Clearly, the events unfolding in Wisconsin as Governor Scott Walker pursues his 2011 budget repair bill - a bill that is necessary to correct an annual shortfall he created last month by immediately passing tax cuts for business and the wealthy – will have big consequences. To date, most of the attention has been focused on Mr. Walker's disintegration of collective bargaining rights for public employees. That is a big issue in Wisconsin and the response has been predictably heated.
But underneath the mass protests is a cornucopia of hard core conservative ideology tucked away in this bill (and his upcoming biennium budget) that, if passed, will not only drastically reshape the lives of every citizen of the Badger state, it will signal to other states that consolidating power is again in vogue. Who will that hurt the most? Long answer is everyone, but the short answer is (and has always been) the poor, the unemployed, the elderly, and persons with disabilities.
The radical ideology of the Walker administration is now surfacing in tangible proposals and legislation. And, just as George W. Bush sought consolidate as much power at the executive level to ensure expedient approval of conservative orthodoxy, so too has Gov. Walker taken controversial steps to expedite his proposals. Stripping the collective bargaining rights of public employees is one step in that direction.
Just as damaging however is an overlooked proposal in the repair bill to give Wisconsin's Secretary of Health and Human Services sole authority to rewrite Medicaid eligibility and benefit rules without the Legislature's approval.
The proposal would allow Walker's Department of Health Services to write rules to change state laws dealing with medical care for children, parents and childless adults; prescription drug plans for seniors; nursing home care for the elderly; and long-term care for the elderly and disabled outside of nursing homes. The programs that could see changes under the proposal would include the BadgerCare Plus and BadgerCare Core plans, FamilyCare and SeniorCare.
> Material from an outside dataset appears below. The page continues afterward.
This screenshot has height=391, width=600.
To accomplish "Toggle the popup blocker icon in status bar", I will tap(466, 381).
Through this change, Governor Walker is giving HHS carte blanche to redesign, if it so chooses, the states largest entitlement program without having the full Legislature debate and vote on the changes.
Under the bill, the administration's rewrite of the Medicaid program would be reviewed only by the Legislature's budget committee, which has a broader margin of control for majority Republican lawmakers than any other legislative committee.
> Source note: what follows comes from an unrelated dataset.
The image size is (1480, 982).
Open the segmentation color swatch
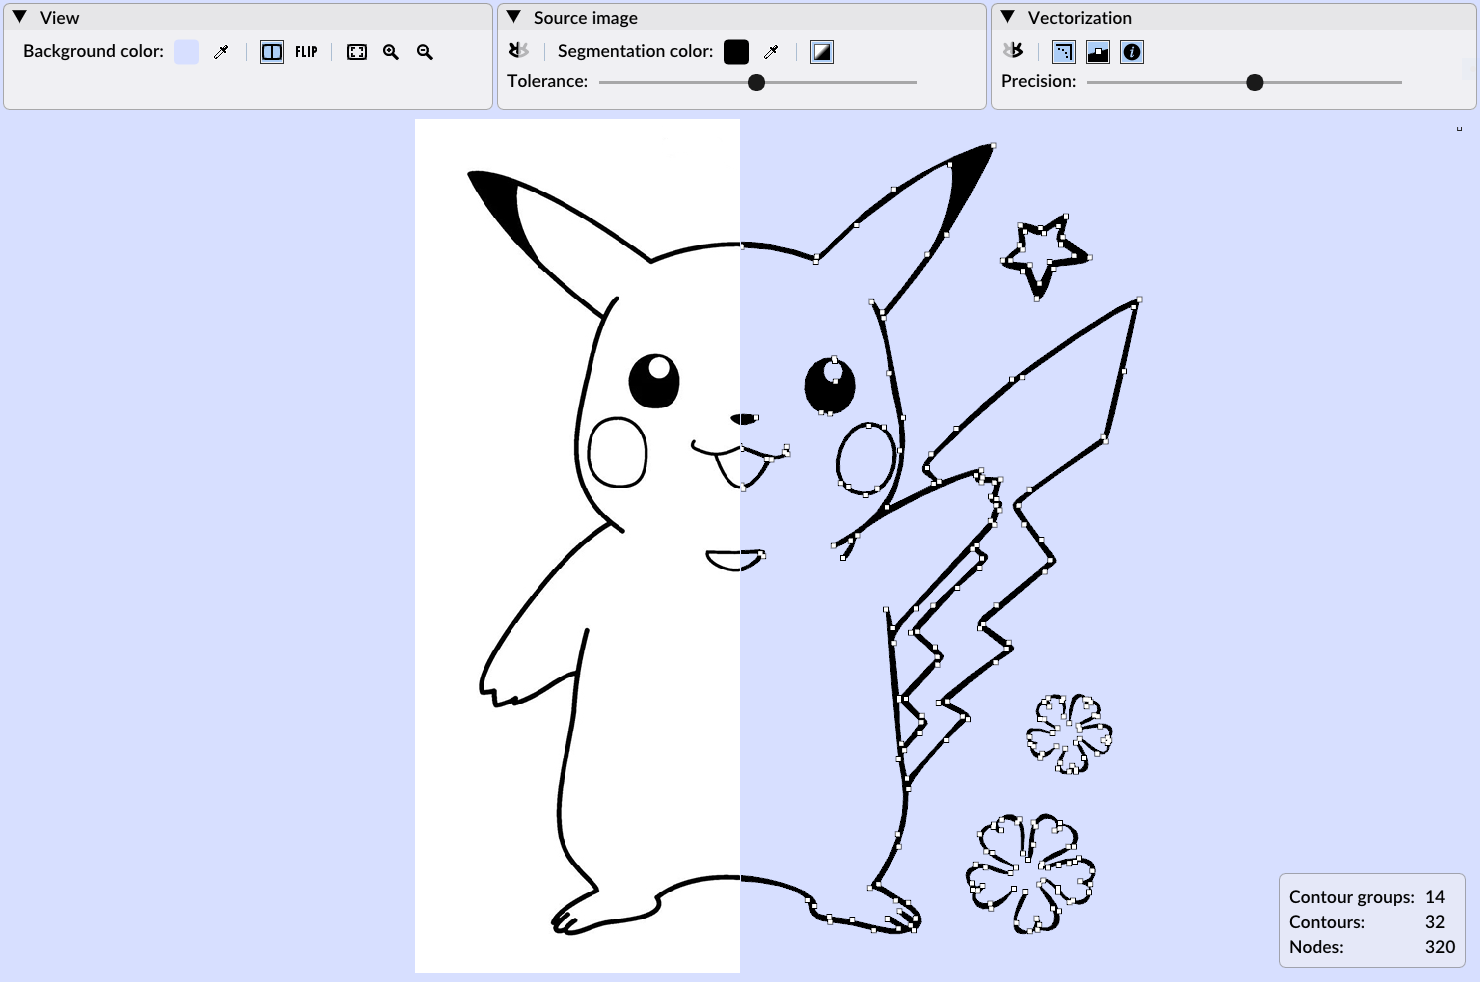click(x=736, y=51)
Wow. After all the breathless attacks on the manner in which health care reform was passed, we now have a proposal to strip actual health care policy and governing from Wisconsin's state legislators. And if that isn’t scary enough, the recently appoted Sec. of Health and Human Services for Wisconsin is none other than Dennis Smith, former head of the Centers for Medicaid and Medicare Services under George W. Bush, and most recently a fellow at the Heritage Foundation who spent the last two years advising States how to dismantle their Medicaid programs all together.
Dennis Smith, December 2009
By piling billions of dollars in new costs onto states and imposing greater federal control over the states, Congress is recklessly increasing the likelihood that states will exert their own authority as sovereign units of government and end their participation in Medicaid entirely.
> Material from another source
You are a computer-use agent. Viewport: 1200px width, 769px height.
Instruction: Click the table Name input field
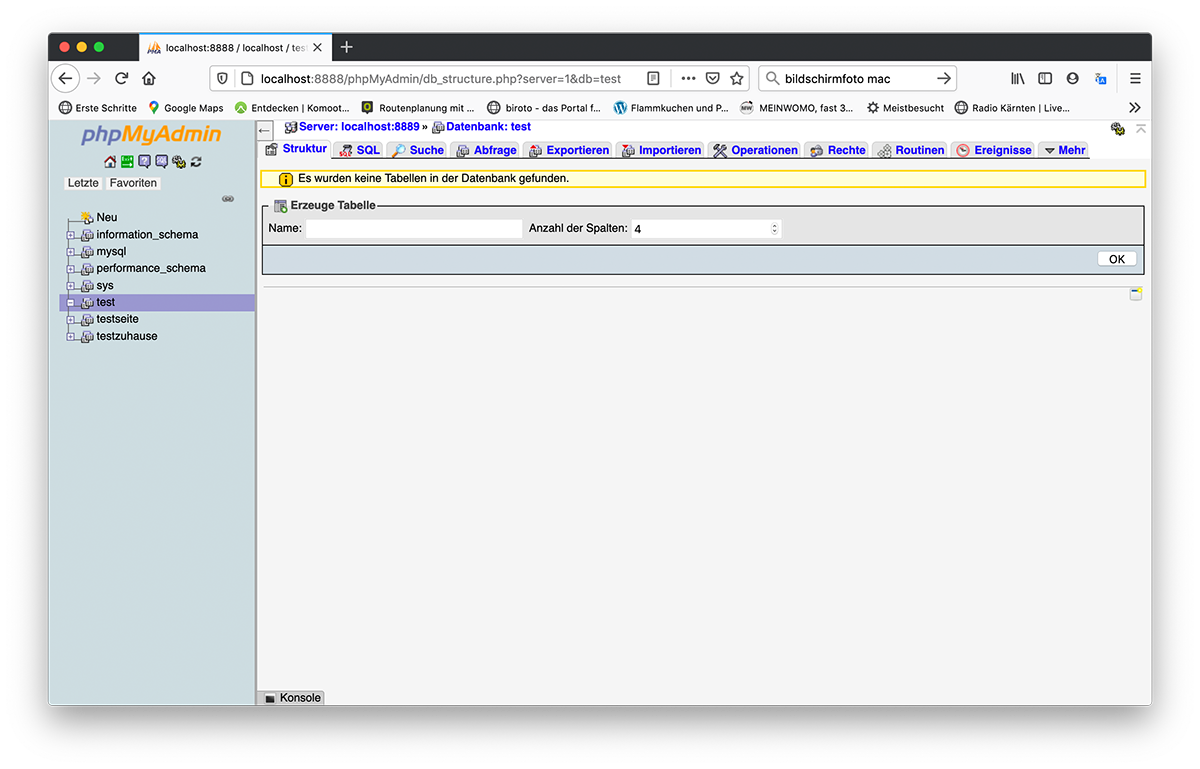pos(414,229)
The savings to state budgets are so enormous that failure to leave Medicaid might be viewed as irresponsible on the part of elected state officials.
So let’s recap:
A Republican comes into office with budget surplus for the current year; immediately cuts taxes on business and the wealthy to create a deficit; and then uses that deficit to create a “fiscal emergency” that can extract benefit concessions and strip bargaining rights from public employees and dismantle care for poor children and families, elderly, and persons with disabilities to pay for it. Sounds familiar...
And all of this is happening at warp speed. Gov. Walker has been in office less than 50 days, the budget repair bill was proposed a week ago, has been passed out of committee, and is only being prevented from assured passage by the couragous actions taken by Senate Democrats.
But this is only the tip of the iceberg in Wisconsin. If/when this bill passes, the upcoming biennium budget will not only include dramatic changes in Medicaid; as a result of teachers losing any remaining advocacy leverage with the State, upcoming funding for public education is projected to decrease by as much as $900 million, essentially blowing up the states largest and most impoverished school district, Milwaukee Public Schools. And with that, Governor Walker will have moved Wisconsin closer to his ultimate goal - privatized, market-driven health care and education.
If successful, it will also drastically change the shape of our democracy in states around the country.